Records to use: Begin
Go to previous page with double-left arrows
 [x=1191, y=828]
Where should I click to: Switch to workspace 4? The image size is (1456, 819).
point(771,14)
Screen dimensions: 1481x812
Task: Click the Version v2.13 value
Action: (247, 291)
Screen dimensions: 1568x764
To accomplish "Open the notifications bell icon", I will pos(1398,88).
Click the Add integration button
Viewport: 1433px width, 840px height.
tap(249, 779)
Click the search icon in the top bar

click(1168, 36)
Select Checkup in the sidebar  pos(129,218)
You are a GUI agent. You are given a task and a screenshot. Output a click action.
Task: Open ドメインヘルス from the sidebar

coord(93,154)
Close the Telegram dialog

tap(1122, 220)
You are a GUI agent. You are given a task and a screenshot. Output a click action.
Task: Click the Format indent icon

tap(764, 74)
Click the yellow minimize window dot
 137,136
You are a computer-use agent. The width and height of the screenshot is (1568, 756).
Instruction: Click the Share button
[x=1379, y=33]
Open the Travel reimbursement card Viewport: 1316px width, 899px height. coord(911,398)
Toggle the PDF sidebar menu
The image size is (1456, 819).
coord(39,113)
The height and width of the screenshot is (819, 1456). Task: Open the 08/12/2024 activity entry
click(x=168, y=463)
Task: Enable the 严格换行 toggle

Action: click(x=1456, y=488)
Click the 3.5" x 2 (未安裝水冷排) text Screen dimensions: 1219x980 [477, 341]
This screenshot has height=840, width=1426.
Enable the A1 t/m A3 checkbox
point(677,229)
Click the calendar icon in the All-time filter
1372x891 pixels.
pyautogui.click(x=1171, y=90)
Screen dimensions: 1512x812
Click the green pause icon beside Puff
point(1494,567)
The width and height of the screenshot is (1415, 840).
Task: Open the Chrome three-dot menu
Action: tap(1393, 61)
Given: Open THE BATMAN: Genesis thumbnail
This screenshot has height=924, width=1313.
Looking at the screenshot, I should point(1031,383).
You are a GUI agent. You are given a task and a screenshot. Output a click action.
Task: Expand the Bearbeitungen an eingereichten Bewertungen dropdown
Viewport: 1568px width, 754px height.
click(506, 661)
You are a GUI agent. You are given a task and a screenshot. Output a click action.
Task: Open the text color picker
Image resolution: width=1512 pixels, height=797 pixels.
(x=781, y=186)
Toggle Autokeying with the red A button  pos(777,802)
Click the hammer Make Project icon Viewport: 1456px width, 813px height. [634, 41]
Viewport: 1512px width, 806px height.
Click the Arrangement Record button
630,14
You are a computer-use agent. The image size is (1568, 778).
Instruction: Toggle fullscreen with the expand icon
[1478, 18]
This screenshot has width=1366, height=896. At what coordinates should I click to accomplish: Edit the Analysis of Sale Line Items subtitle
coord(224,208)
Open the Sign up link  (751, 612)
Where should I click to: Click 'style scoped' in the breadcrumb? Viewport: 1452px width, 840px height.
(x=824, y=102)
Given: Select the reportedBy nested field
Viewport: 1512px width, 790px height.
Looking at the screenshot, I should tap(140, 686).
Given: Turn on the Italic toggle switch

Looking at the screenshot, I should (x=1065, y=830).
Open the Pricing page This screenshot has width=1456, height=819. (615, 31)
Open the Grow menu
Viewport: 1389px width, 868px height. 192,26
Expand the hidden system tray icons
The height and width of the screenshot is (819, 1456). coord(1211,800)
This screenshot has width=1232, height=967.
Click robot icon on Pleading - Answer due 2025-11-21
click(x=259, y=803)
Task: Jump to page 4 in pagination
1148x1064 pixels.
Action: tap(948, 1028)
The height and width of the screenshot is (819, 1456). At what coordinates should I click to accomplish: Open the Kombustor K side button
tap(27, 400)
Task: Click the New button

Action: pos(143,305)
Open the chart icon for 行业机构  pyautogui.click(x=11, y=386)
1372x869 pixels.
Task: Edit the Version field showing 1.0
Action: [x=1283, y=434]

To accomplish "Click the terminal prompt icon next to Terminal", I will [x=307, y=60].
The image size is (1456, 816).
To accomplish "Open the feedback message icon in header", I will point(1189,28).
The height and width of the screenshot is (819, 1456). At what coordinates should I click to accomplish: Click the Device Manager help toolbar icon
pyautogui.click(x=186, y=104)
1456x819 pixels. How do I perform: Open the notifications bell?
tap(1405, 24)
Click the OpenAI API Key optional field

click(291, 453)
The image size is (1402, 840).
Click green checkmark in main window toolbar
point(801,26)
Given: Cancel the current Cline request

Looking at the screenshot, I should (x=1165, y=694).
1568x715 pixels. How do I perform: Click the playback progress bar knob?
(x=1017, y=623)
Records to use: End
# [Exercise]
From the first line to the last, reproduce the data above exactly.

# [Response area]
Go to previous page with double-left arrows
 [x=1191, y=828]
Where should I click to: Switch to workspace 4? The image size is (1456, 819).
point(771,14)
Screen dimensions: 1481x812
Task: Click the Version v2.13 value
Action: (247, 291)
Screen dimensions: 1568x764
To accomplish "Open the notifications bell icon", I will pos(1398,88).
Click the Add integration button
Viewport: 1433px width, 840px height.
tap(249, 779)
Click the search icon in the top bar

click(1168, 36)
Select Checkup in the sidebar  pos(129,218)
You are a GUI agent. You are given a task and a screenshot. Output a click action.
Task: Open ドメインヘルス from the sidebar

coord(93,154)
Close the Telegram dialog

tap(1122, 220)
You are a GUI agent. You are given a task and a screenshot. Output a click action.
Task: Click the Format indent icon

tap(764, 74)
Click the yellow minimize window dot
 137,136
You are a computer-use agent. The width and height of the screenshot is (1568, 756).
Instruction: Click the Share button
[x=1379, y=33]
Open the Travel reimbursement card Viewport: 1316px width, 899px height. coord(911,398)
Toggle the PDF sidebar menu
The image size is (1456, 819).
coord(39,113)
The height and width of the screenshot is (819, 1456). Task: Open the 08/12/2024 activity entry
click(x=168, y=463)
Task: Enable the 严格换行 toggle

Action: click(x=1456, y=488)
Click the 3.5" x 2 (未安裝水冷排) text Screen dimensions: 1219x980 [477, 341]
This screenshot has height=840, width=1426.
Enable the A1 t/m A3 checkbox
point(677,229)
Click the calendar icon in the All-time filter
1372x891 pixels.
pyautogui.click(x=1171, y=90)
Screen dimensions: 1512x812
Click the green pause icon beside Puff
point(1494,567)
The width and height of the screenshot is (1415, 840).
Task: Open the Chrome three-dot menu
Action: tap(1393, 61)
Given: Open THE BATMAN: Genesis thumbnail
This screenshot has height=924, width=1313.
Looking at the screenshot, I should point(1031,383).
You are a GUI agent. You are given a task and a screenshot. Output a click action.
Task: Expand the Bearbeitungen an eingereichten Bewertungen dropdown
Viewport: 1568px width, 754px height.
click(506, 661)
You are a GUI agent. You are given a task and a screenshot. Output a click action.
Task: Open the text color picker
Image resolution: width=1512 pixels, height=797 pixels.
(x=781, y=186)
Toggle Autokeying with the red A button  pos(777,802)
Click the hammer Make Project icon Viewport: 1456px width, 813px height. [634, 41]
Viewport: 1512px width, 806px height.
Click the Arrangement Record button
630,14
You are a computer-use agent. The image size is (1568, 778).
Instruction: Toggle fullscreen with the expand icon
[1478, 18]
This screenshot has width=1366, height=896. At what coordinates should I click to accomplish: Edit the Analysis of Sale Line Items subtitle
coord(224,208)
Open the Sign up link  (751, 612)
Where should I click to: Click 'style scoped' in the breadcrumb? Viewport: 1452px width, 840px height.
(x=824, y=102)
Given: Select the reportedBy nested field
Viewport: 1512px width, 790px height.
Looking at the screenshot, I should tap(140, 686).
Given: Turn on the Italic toggle switch

Looking at the screenshot, I should (x=1065, y=830).
Open the Pricing page This screenshot has width=1456, height=819. (615, 31)
Open the Grow menu
Viewport: 1389px width, 868px height. 192,26
Expand the hidden system tray icons
The height and width of the screenshot is (819, 1456). coord(1211,800)
This screenshot has width=1232, height=967.
Click robot icon on Pleading - Answer due 2025-11-21
click(x=259, y=803)
Task: Jump to page 4 in pagination
1148x1064 pixels.
Action: tap(948, 1028)
The height and width of the screenshot is (819, 1456). At what coordinates should I click to accomplish: Open the Kombustor K side button
tap(27, 400)
Task: Click the New button

Action: pos(143,305)
Open the chart icon for 行业机构  pyautogui.click(x=11, y=386)
1372x869 pixels.
Task: Edit the Version field showing 1.0
Action: [x=1283, y=434]

To accomplish "Click the terminal prompt icon next to Terminal", I will [x=307, y=60].
The image size is (1456, 816).
To accomplish "Open the feedback message icon in header", I will point(1189,28).
The height and width of the screenshot is (819, 1456). At what coordinates should I click to accomplish: Click the Device Manager help toolbar icon
pyautogui.click(x=186, y=104)
1456x819 pixels. How do I perform: Open the notifications bell?
tap(1405, 24)
Click the OpenAI API Key optional field

click(291, 453)
The image size is (1402, 840).
Click green checkmark in main window toolbar
point(801,26)
Given: Cancel the current Cline request

Looking at the screenshot, I should (x=1165, y=694).
1568x715 pixels. How do I perform: Click the playback progress bar knob?
(x=1017, y=623)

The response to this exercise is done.